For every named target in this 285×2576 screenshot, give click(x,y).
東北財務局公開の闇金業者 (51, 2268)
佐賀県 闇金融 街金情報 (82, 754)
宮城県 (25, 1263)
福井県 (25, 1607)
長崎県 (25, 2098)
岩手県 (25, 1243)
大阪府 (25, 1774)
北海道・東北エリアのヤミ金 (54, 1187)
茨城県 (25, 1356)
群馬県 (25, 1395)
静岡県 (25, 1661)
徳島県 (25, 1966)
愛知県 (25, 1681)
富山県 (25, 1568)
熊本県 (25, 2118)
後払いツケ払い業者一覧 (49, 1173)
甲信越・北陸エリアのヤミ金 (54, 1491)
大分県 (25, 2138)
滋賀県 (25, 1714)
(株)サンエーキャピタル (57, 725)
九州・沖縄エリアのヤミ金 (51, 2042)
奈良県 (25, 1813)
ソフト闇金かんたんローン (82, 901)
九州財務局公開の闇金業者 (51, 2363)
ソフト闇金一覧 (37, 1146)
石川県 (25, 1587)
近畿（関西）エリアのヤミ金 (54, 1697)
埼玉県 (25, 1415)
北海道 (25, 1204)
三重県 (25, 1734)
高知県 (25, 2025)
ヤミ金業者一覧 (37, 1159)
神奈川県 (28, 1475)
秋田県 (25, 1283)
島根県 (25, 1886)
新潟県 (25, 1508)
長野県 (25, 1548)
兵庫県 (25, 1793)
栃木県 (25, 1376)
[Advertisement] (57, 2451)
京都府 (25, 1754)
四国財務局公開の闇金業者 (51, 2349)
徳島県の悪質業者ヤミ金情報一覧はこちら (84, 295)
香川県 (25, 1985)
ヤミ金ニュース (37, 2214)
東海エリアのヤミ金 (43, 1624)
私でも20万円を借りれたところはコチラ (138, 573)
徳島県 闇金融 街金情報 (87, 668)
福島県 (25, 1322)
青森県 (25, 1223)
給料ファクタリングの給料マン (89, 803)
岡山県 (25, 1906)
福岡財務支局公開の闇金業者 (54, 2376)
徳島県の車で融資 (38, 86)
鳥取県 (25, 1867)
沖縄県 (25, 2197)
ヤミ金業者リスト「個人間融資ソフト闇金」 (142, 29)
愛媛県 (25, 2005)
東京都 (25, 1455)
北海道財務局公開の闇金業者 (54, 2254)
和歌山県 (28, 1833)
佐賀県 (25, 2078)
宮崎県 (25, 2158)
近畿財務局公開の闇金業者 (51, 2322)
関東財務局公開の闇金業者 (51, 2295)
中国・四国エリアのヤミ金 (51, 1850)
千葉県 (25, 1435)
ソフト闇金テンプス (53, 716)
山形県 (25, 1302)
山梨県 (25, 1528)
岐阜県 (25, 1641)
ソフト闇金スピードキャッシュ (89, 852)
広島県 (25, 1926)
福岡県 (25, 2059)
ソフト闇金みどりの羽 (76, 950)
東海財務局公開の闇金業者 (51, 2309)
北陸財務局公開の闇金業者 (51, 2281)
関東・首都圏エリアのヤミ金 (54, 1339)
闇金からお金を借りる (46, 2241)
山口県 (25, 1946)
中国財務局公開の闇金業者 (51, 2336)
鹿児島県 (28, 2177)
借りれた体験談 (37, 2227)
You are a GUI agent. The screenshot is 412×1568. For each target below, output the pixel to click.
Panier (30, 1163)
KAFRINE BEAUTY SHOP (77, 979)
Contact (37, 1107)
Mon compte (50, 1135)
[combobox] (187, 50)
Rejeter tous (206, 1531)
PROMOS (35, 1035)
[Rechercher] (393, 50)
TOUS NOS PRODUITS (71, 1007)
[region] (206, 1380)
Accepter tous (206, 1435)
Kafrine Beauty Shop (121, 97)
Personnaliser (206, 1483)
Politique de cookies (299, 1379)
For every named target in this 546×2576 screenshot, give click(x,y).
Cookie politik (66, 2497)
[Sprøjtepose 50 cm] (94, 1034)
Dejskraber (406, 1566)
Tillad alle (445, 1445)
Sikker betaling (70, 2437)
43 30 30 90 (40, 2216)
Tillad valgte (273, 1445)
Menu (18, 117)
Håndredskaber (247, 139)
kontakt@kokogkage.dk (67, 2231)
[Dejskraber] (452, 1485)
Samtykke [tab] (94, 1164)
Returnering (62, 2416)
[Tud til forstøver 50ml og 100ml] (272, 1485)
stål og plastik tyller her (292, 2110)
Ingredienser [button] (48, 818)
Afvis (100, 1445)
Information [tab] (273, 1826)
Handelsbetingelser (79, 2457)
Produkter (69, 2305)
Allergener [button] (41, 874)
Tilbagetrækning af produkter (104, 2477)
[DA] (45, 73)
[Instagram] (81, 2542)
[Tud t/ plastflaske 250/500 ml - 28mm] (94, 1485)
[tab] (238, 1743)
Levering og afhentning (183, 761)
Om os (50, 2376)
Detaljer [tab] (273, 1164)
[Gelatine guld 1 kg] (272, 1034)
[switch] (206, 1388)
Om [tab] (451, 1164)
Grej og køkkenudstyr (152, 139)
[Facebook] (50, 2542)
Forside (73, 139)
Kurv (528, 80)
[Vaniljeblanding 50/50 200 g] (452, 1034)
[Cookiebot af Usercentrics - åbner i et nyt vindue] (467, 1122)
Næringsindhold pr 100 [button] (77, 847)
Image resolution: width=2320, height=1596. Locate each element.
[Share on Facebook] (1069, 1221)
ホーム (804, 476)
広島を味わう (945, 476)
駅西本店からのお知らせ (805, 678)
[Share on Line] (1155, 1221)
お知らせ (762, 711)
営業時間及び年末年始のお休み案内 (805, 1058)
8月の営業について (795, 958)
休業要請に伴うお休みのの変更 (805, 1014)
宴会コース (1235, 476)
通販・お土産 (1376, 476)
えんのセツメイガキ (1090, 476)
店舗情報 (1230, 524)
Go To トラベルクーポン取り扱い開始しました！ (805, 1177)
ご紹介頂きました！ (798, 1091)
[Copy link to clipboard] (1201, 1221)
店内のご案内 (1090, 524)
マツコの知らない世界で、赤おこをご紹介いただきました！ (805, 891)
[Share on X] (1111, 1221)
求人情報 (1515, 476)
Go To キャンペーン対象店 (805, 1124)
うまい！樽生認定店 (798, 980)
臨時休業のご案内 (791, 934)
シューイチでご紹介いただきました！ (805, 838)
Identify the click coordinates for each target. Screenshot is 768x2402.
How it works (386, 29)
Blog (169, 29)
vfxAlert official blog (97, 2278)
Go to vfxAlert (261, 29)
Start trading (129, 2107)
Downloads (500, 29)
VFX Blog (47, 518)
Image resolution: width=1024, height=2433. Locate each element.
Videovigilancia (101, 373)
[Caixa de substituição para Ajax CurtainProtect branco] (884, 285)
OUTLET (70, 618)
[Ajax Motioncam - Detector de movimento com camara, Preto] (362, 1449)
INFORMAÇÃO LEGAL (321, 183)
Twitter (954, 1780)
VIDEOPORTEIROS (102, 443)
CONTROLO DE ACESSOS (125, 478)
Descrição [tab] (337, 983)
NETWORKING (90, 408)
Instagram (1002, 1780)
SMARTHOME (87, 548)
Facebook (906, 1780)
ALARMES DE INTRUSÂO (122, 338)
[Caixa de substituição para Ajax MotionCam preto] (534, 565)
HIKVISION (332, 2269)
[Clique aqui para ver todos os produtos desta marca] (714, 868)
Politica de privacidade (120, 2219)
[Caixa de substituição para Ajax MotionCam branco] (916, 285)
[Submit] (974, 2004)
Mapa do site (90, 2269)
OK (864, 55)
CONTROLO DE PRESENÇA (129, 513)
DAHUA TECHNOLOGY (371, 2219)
--*--
● Task to carry out:
Please report every line among the entries that includes "Image".

● Solution:
Image resolution: width=2320, height=1596. Locate each element.
Image resolution: width=1024, height=2433. Locate each element.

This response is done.